Les tueurs en série représentent un matériau fertile pour le cinéma. Incarnant le pire de ce que l’être humain a en lui, ils ont inspiré de nombreux grands films, comme Le Silence des Agneaux, Se7en ou Psychose, pour ne citer que les plus grands. Mais si ils font, à n’en pas douter, des méchants convaincants, peu d’entre eux ont directement inspiré des biopics de qualité. En ne comptant pas Jack l’Éventreur (car à ce jour, certains se demandent même si son existence n’est pas une légende urbaine), et hormis les excellents Zodiac, L’Étrangleur de Boston et Monster (grâce auquel Charlize Theron a obtenu l’Oscar de la meilleure actrice), force est de reconnaître qu’ils ont plutôt occupé le terrain de la série B (Henry, portrait d’un serial killer) avec plus ou moins de réussite, souvent à l’occasion de films putassiers et sortis à l’arrache.

» **DONNÉES EXTRAITES**:
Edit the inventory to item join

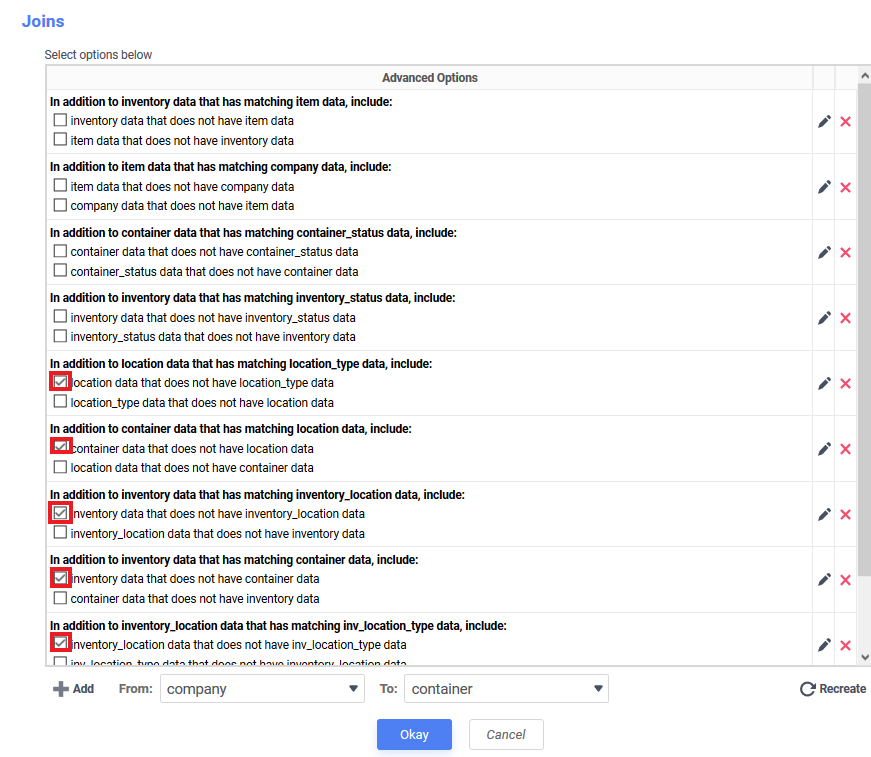tap(824, 122)
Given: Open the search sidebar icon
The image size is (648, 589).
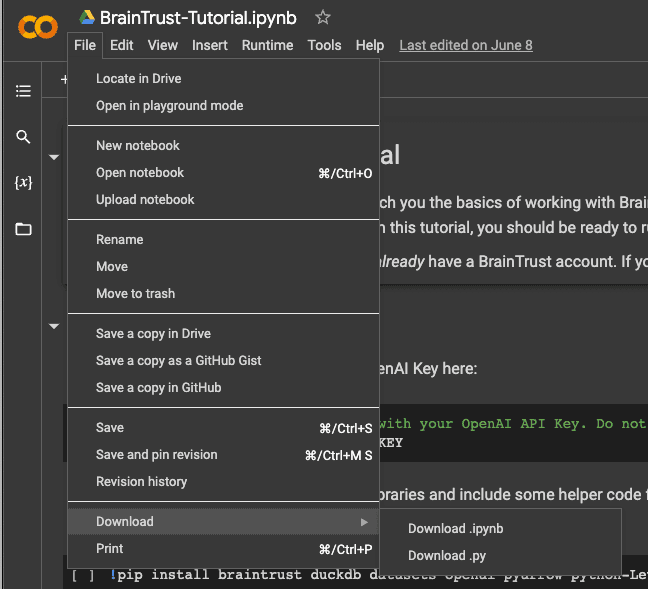Looking at the screenshot, I should pyautogui.click(x=23, y=137).
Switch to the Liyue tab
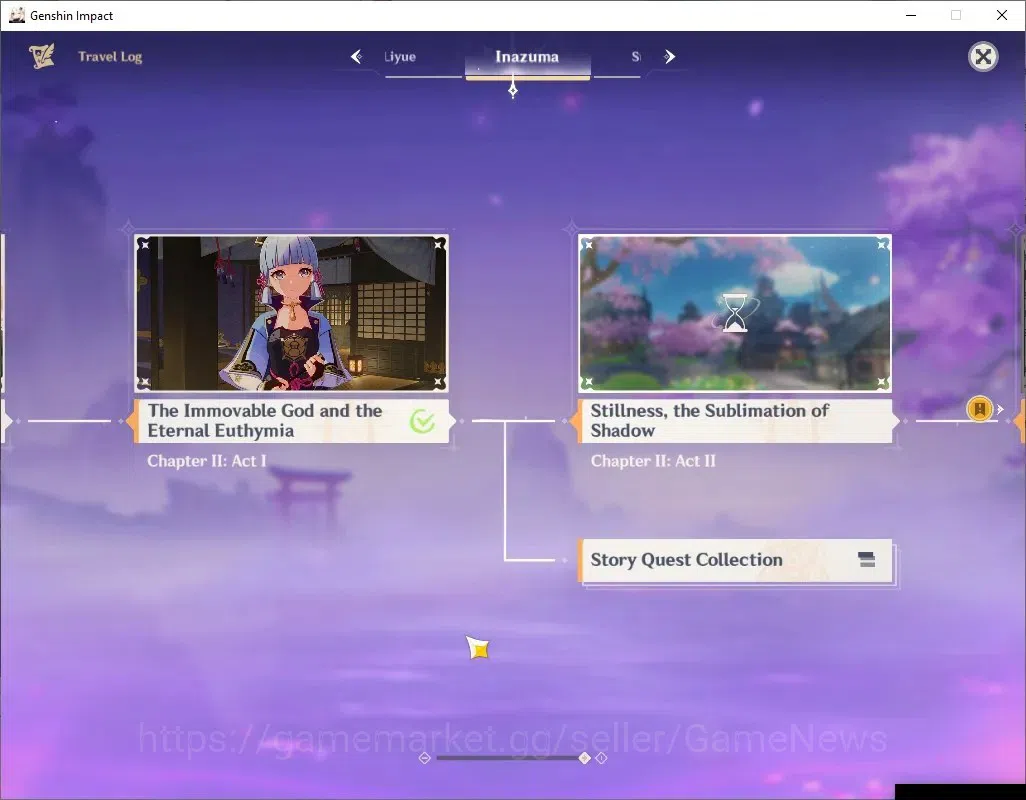The height and width of the screenshot is (800, 1026). coord(400,57)
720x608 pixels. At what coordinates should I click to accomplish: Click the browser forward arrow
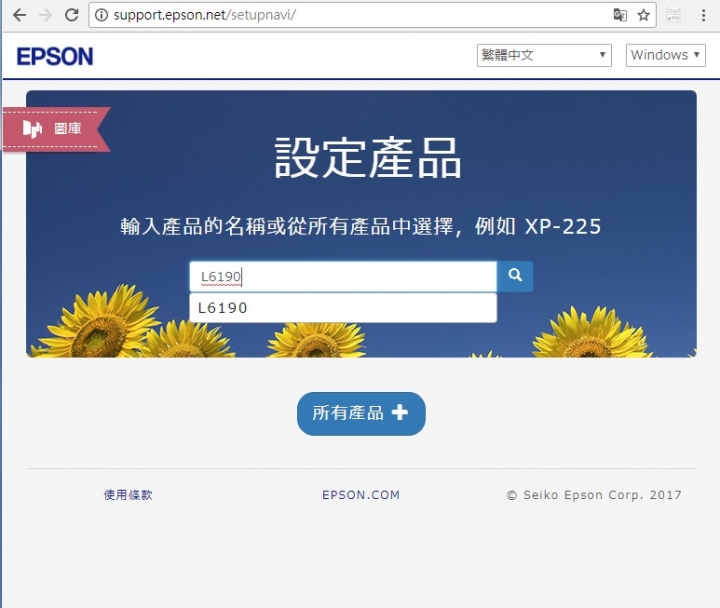pyautogui.click(x=45, y=15)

» **À FAIRE**:
**a.** Traduisez en anglais cette phrase du texte sur les tueurs en série au cinéma : « Les tueurs en série représentent un matériau fertile pour le cinéma. »
**b.** Relevez tous les titres de films cités dans le texte sur les tueurs en série au cinéma.
**c.** D'après le texte sur les tueurs en série au cinéma, ces affirmations sont-elles justes ? Pour chacune, répondez par oui ou non et citez les mots du texte qui tranchent.
(i) Charlize Theron a reçu l'Oscar de la meilleure actrice pour Monster.
(ii) Beaucoup de tueurs en série ont directement inspiré des biopics de qualité.
(iii) Zodiac compte parmi les films jugés excellents.
Ces enregistrements viennent d'une autre source que le texte.

» **RÉPONSES DONNÉES**:
**a.** Serial killers are fertile material for cinema.

**b.**
- Le Silence des Agneaux
- Se7en
- Psychose
- Zodiac
- L’Étrangleur de Boston
- Monster
- Henry, portrait d’un serial killer

**c.**
(i) Oui : « Monster (grâce auquel Charlize Theron a obtenu l’Oscar de la meilleure actrice) »
(ii) Non : « peu d’entre eux ont directement inspiré des biopics de qualité »
(iii) Oui : « hormis les excellents Zodiac »